Un patient qui vit une vie active peut rencontrer des difficultés pour ralentir le rythme, même temporairement. Ne pas prendre le temps d’aborder ce sujet peut alors compromettre complètement le succès de la prise en soins. D'autres personnes peuvent avoir besoin d’un soutien plus psychologique que physique pour dépasser leurs peurs face à la douleur. Être à l’écoute de ces besoins spécifiques, c’est se donner l’occasion de pouvoir le rassurer efficacement. Et permettre à la prise en soins d’avancer.
Conclusion
Replacer la personne au centre des soins, c’est reconnaître que les symptômes ne sont qu’une partie de l’histoire. Et nous devons veiller à ne pas les oublier ! Voici la vraie question que nous devons nous poser :
“Comment pouvons-nous aider nos patients à retrouver du contrôle sur leur vie, au-delà de la simple gestion des symptômes, tout en continuant de les prendre en compte ?”
Notre rôle en tant que thérapeutes est de guider nos patients vers des choix éclairés, en leur donnant les outils et la confiance nécessaires pour reprendre leur quotidien en main.

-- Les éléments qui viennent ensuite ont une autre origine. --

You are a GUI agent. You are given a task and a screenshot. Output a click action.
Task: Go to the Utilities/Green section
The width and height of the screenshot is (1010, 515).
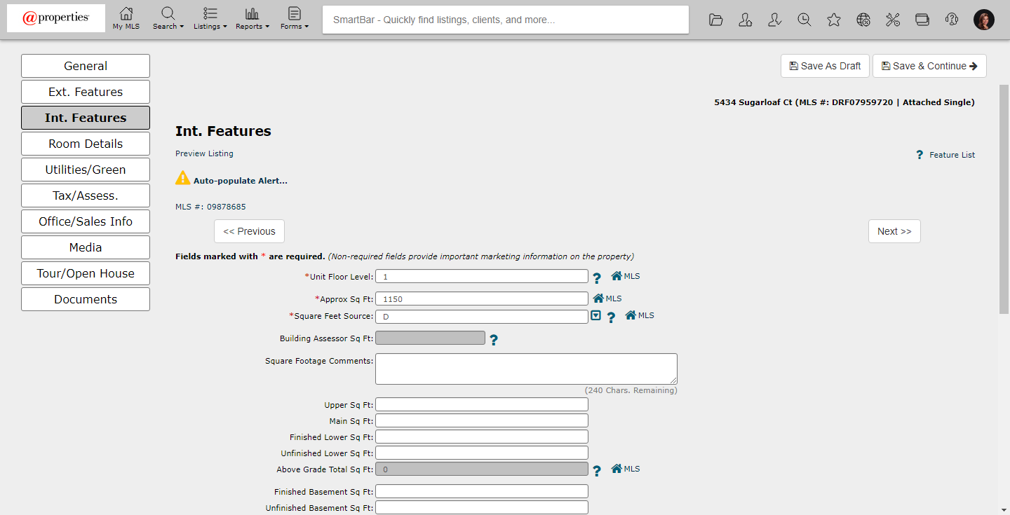pos(86,170)
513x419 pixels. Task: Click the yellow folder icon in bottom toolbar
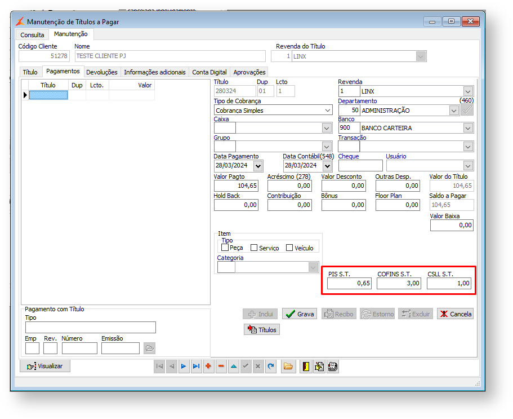click(288, 367)
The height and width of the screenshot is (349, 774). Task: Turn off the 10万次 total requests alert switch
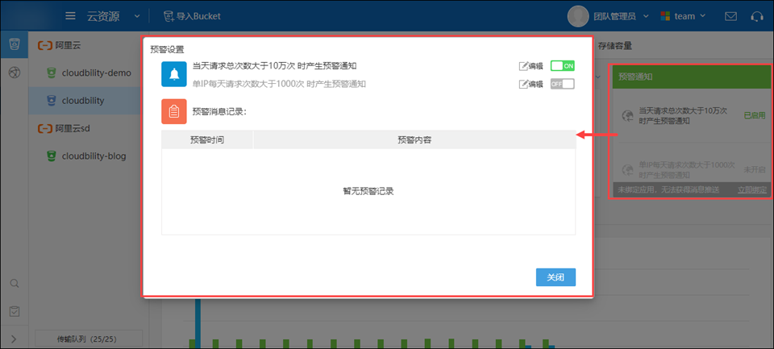[x=562, y=66]
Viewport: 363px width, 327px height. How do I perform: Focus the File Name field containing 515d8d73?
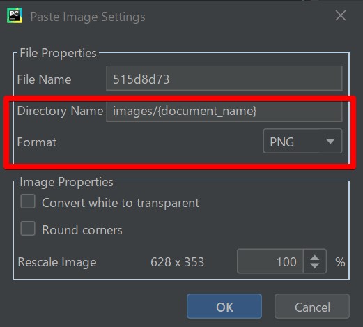(x=224, y=79)
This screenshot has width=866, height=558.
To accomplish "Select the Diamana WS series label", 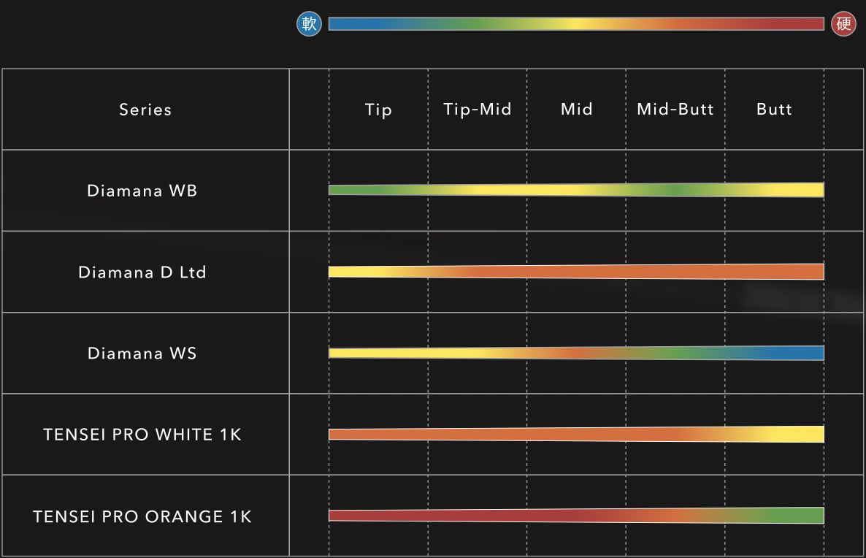I will pos(142,353).
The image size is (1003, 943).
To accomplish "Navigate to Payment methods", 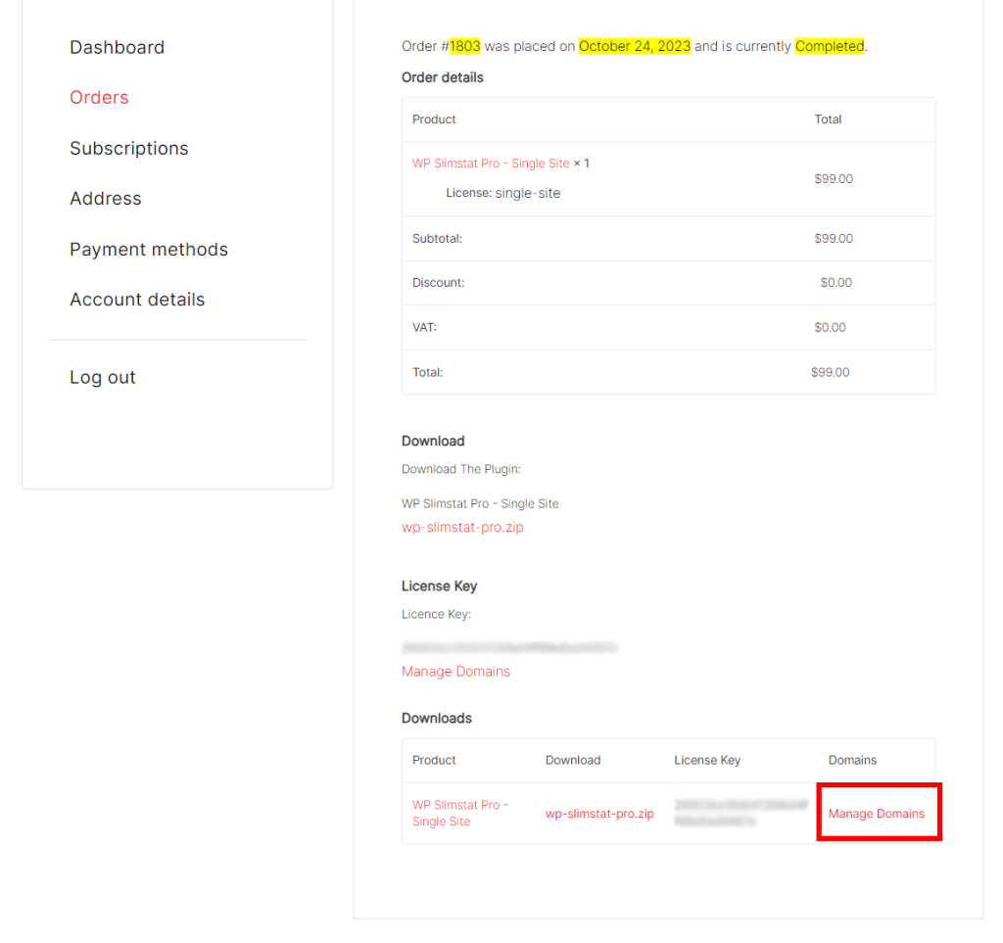I will pos(148,249).
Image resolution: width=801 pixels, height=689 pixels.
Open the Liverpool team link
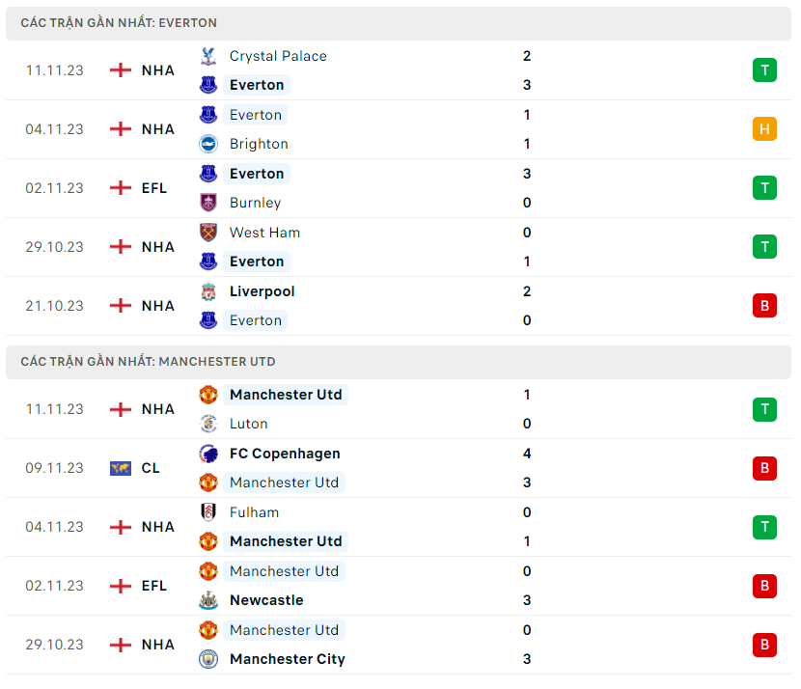[x=262, y=291]
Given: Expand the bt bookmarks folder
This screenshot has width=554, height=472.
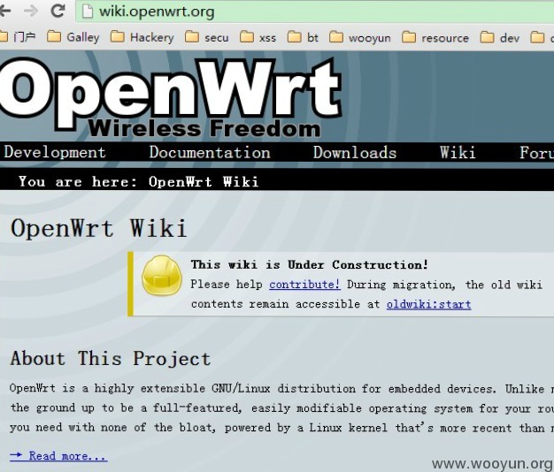Looking at the screenshot, I should pos(304,37).
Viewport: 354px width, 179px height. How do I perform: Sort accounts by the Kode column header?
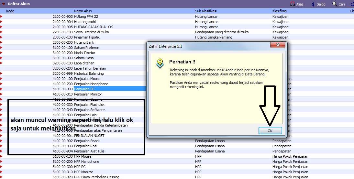pos(10,11)
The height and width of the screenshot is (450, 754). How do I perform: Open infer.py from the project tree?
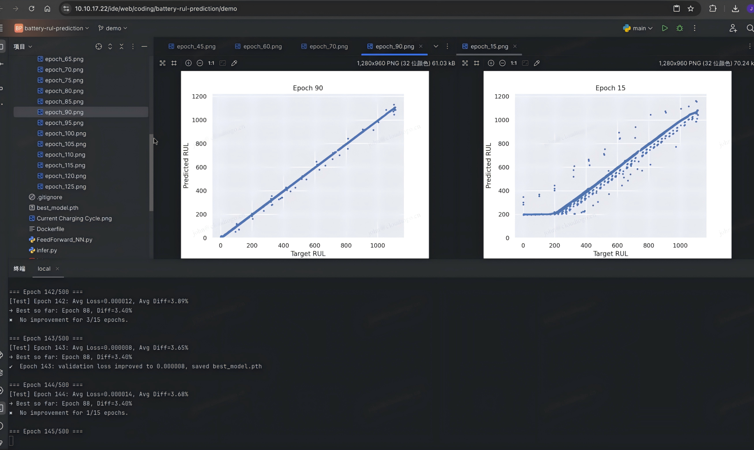pyautogui.click(x=47, y=250)
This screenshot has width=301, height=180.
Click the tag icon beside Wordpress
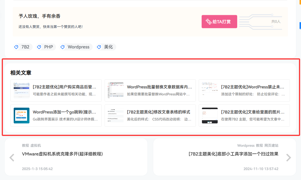pyautogui.click(x=62, y=47)
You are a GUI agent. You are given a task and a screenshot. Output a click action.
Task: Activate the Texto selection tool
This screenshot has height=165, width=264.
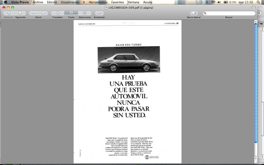(71, 13)
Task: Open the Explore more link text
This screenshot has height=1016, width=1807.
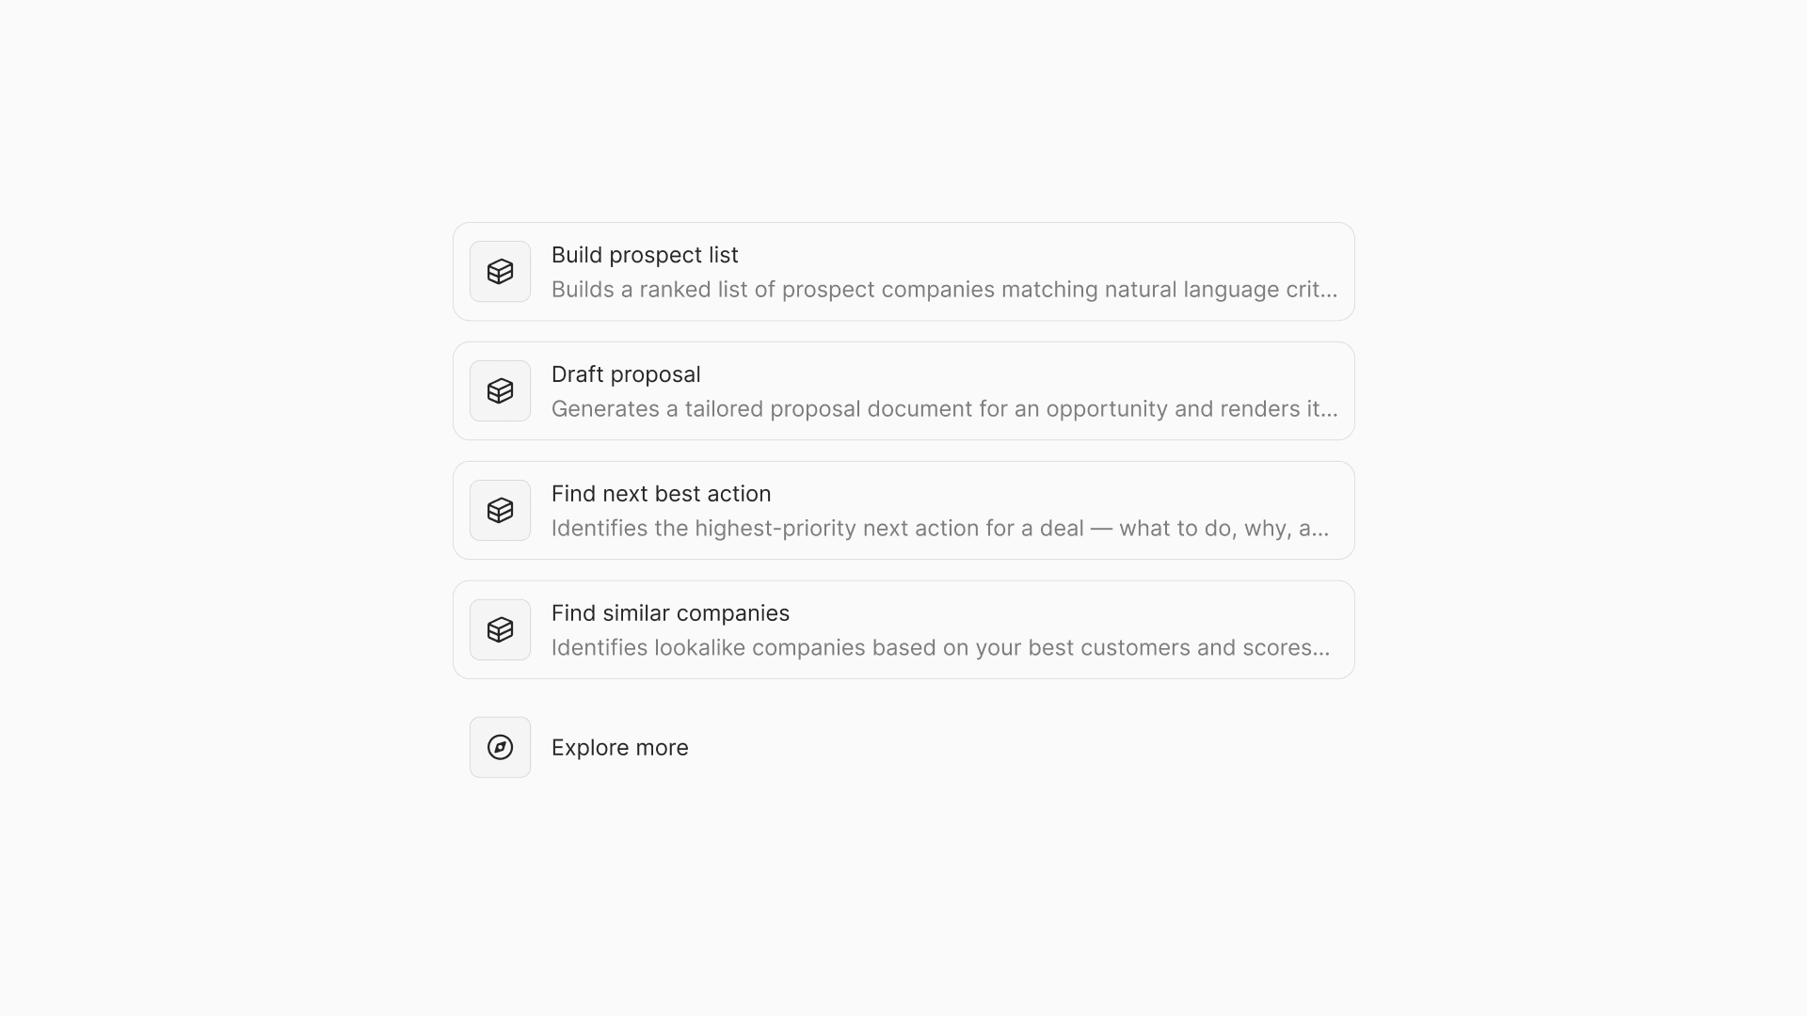Action: pyautogui.click(x=619, y=748)
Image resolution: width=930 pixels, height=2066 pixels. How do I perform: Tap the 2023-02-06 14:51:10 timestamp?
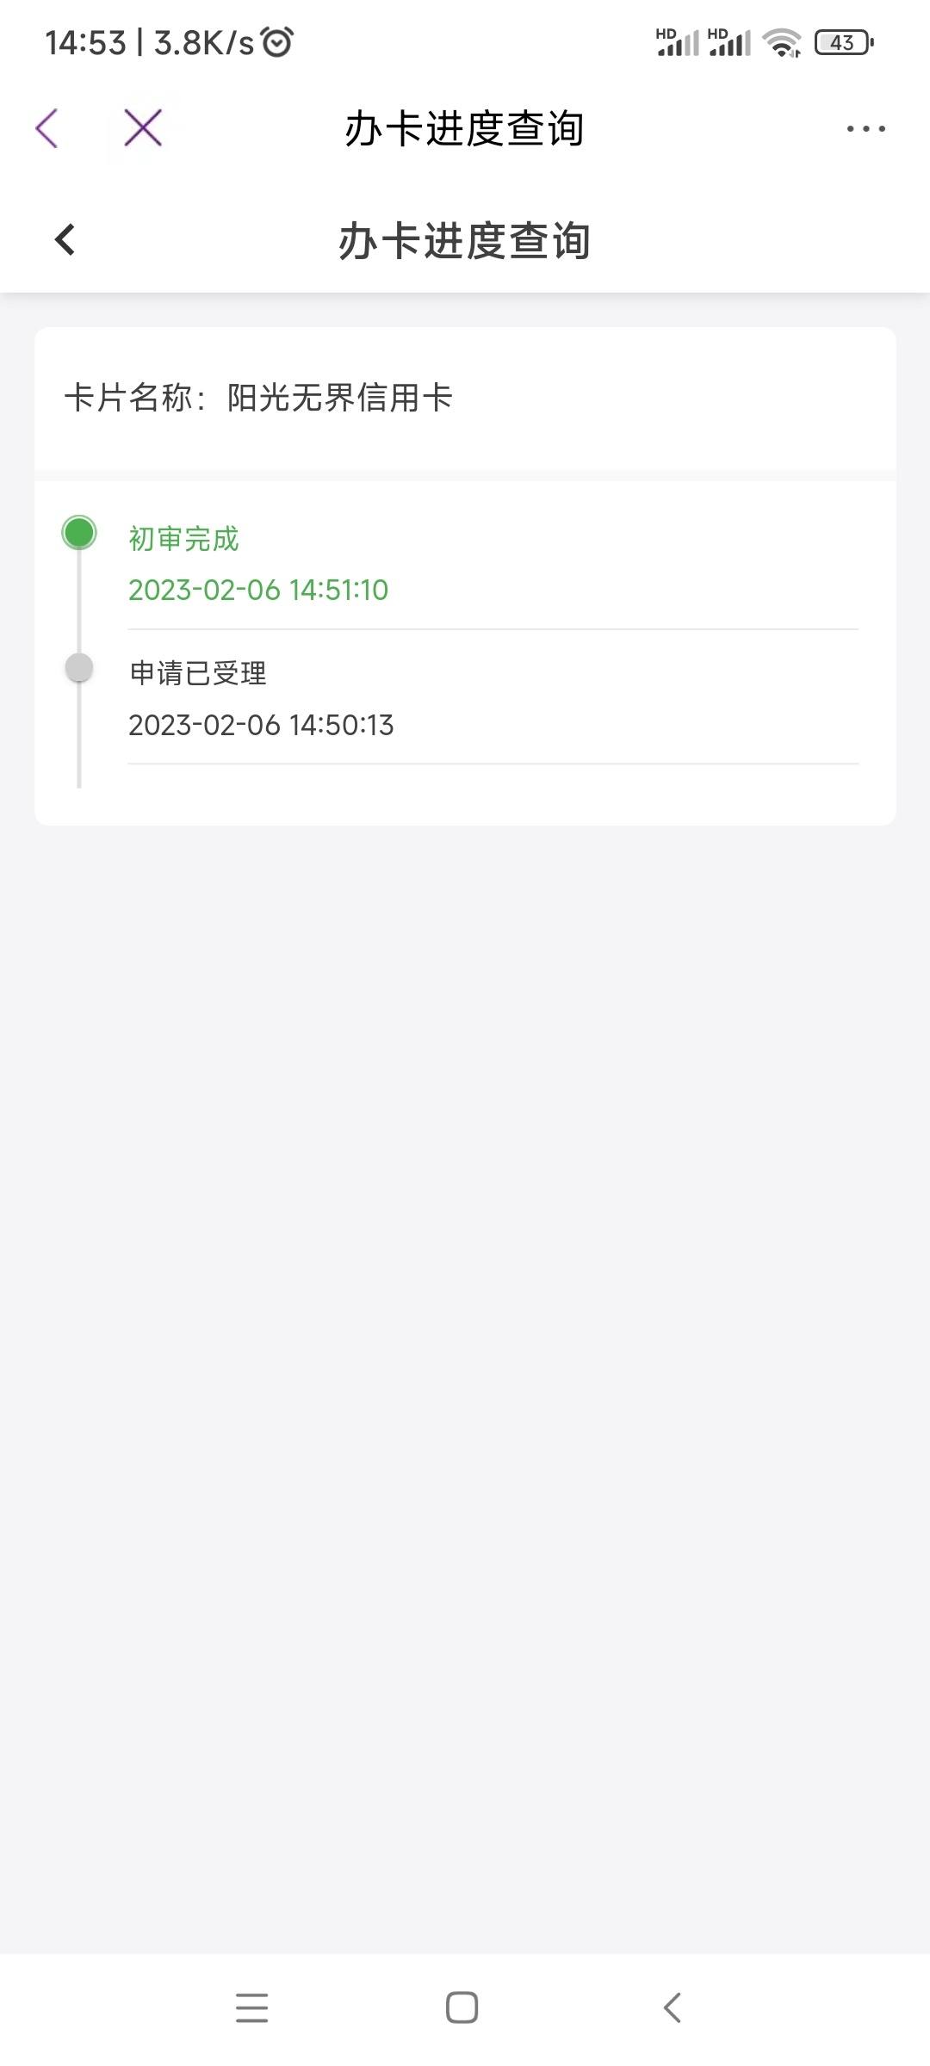pyautogui.click(x=258, y=591)
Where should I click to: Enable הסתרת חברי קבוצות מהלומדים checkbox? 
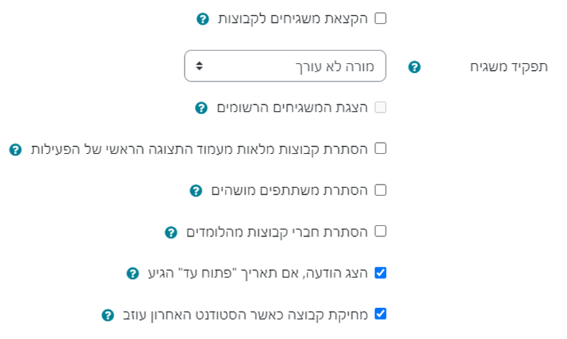(380, 231)
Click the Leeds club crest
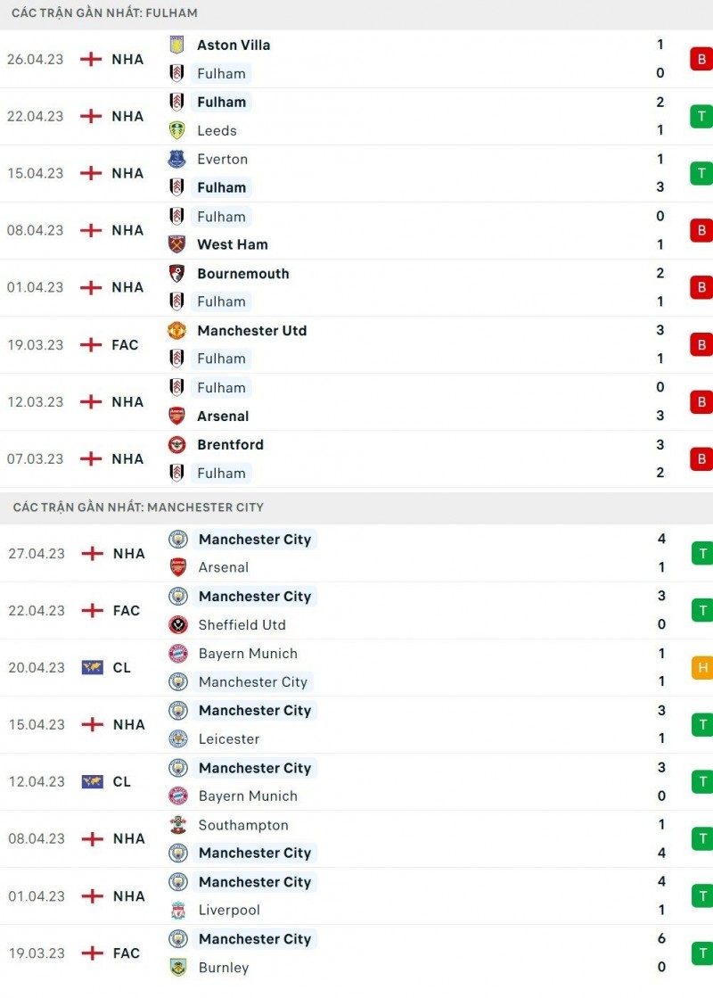 point(176,130)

À travers une approche centrée sur la personne, nous aidons non seulement à soulager les douleurs, mais surtout à redonner du sens et de la valeur à la vie des personnes que nous accompagnons.
Nous avons tout à gagner à sortir de l’approche symptomatique pour entrer dans une dynamique d’écoute, de partage et de co-construction avec nos patients. Il est temps de repenser notre façon d’agir en tant que soignants, et de nous recentrer sur ce qui importe vraiment : la personne.